» **EXERCISE REQUIREMENTS**:
Put these records into a two-column CSV with one row per record, using the columns request and answer; place each record's text and its answer in a single quoted field, with line breaks replaced by spaces. Leave the pictures out.
━━ EXTRACTED ENTRIES
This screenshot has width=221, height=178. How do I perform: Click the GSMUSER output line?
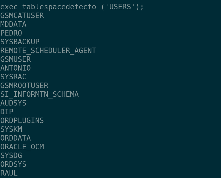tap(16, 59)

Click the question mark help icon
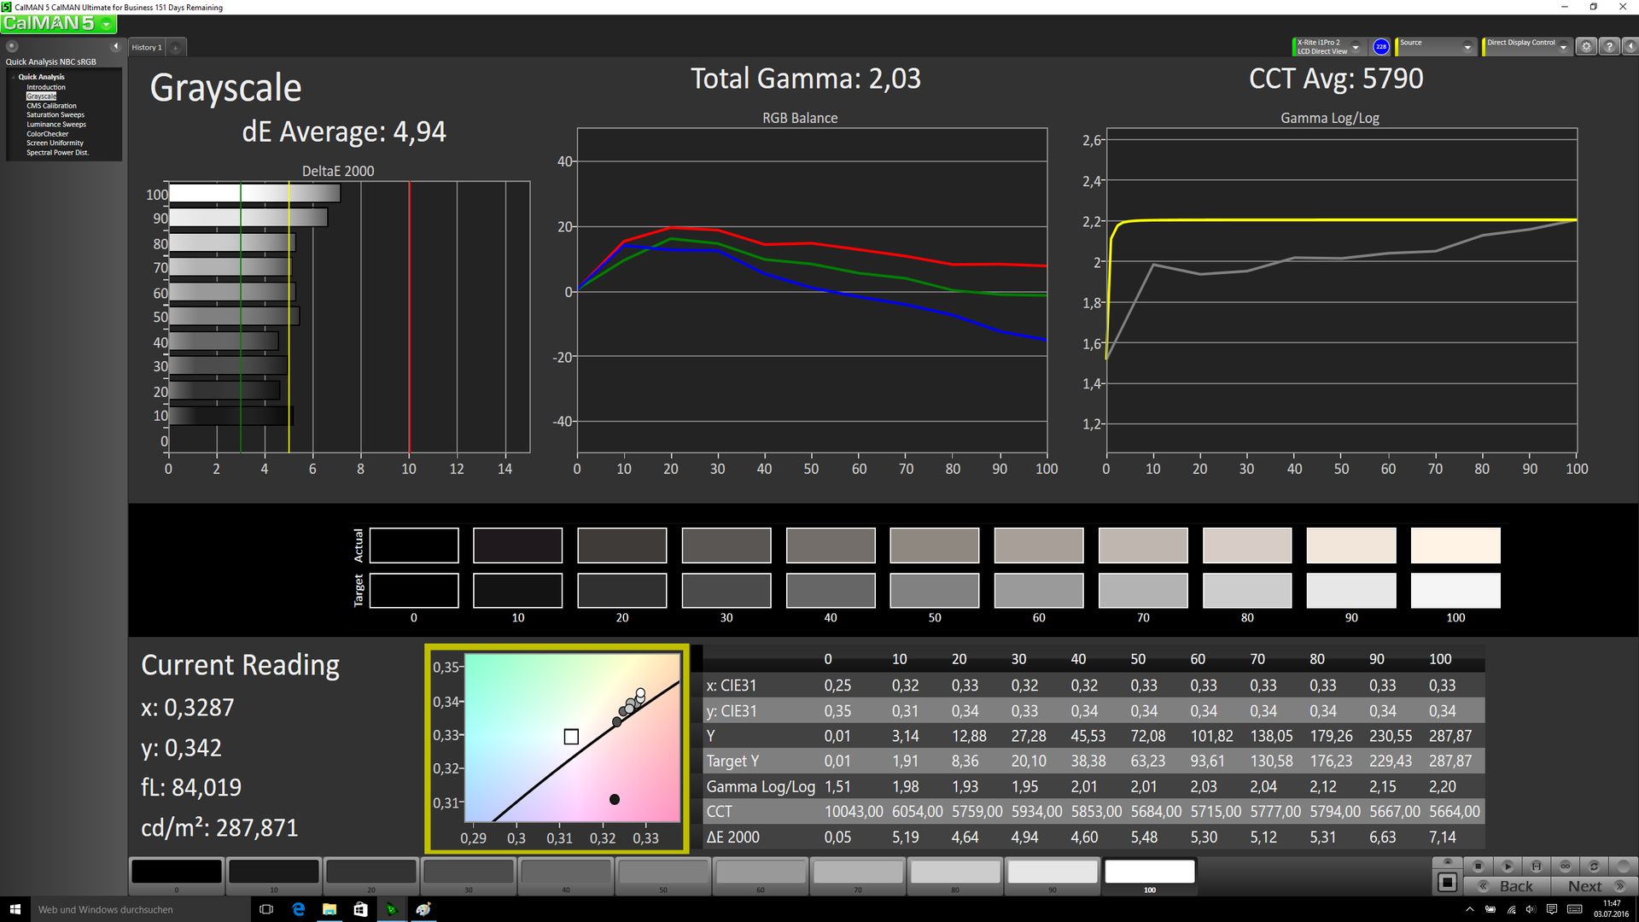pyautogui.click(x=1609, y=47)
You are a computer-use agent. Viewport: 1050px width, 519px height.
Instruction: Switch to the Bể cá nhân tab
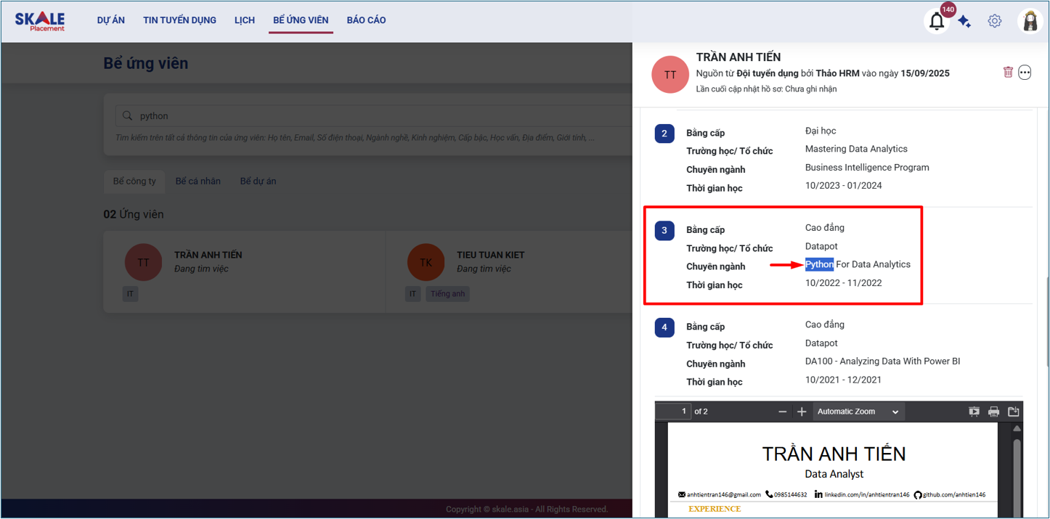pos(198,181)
━━━━
» **EXPECTED ANSWER**:
request,answer
"This screenshot has width=221, height=178. How do I perform: Click the GSMUSER output line?","tap(16, 59)"
"Click the question mark help icon","pyautogui.click(x=1609, y=47)"
"You are a computer-use agent. Viewport: 1050px width, 519px height. Instruction: Switch to the Bể cá nhân tab","pos(198,181)"